What you should do: Return every line of the material below unchanged, but leave out the pictures.

Recorded information:
* * * * * * *

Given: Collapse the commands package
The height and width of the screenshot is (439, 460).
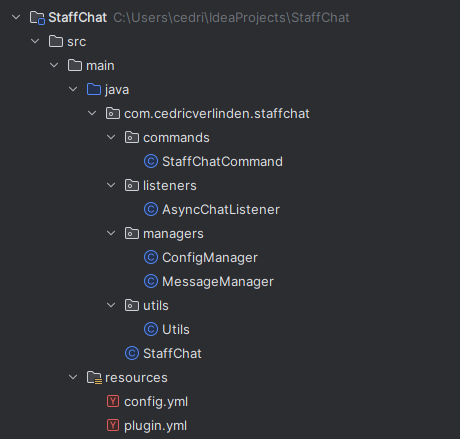Looking at the screenshot, I should (x=111, y=137).
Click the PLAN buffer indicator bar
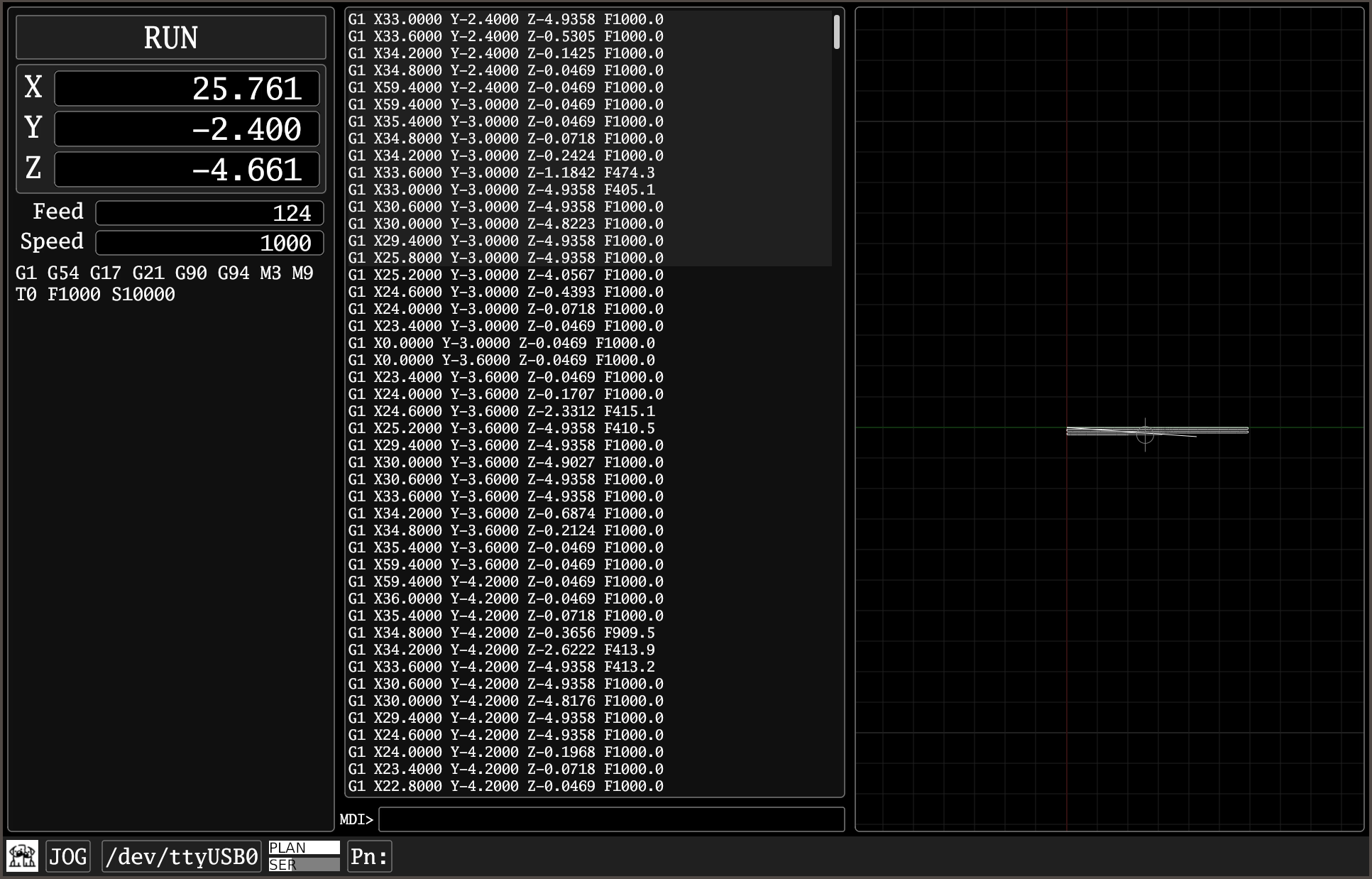Image resolution: width=1372 pixels, height=879 pixels. (304, 848)
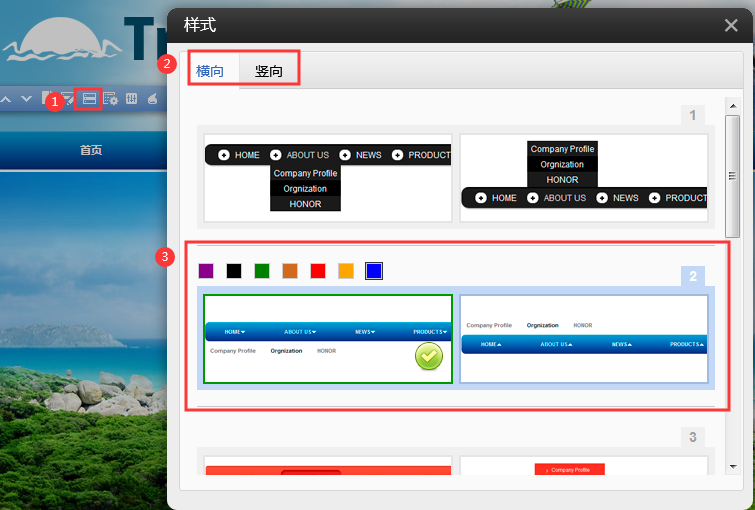Select style 1 black dropdown-below menu thumbnail
755x510 pixels.
[328, 177]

* * * * * * *

The output:
Given: Collapse the commands package
The height and width of the screenshot is (439, 460).
Looking at the screenshot, I should (x=111, y=137).
Click the PLAN buffer indicator bar
Image resolution: width=1372 pixels, height=879 pixels. (304, 848)
Select style 1 black dropdown-below menu thumbnail
755x510 pixels.
[328, 177]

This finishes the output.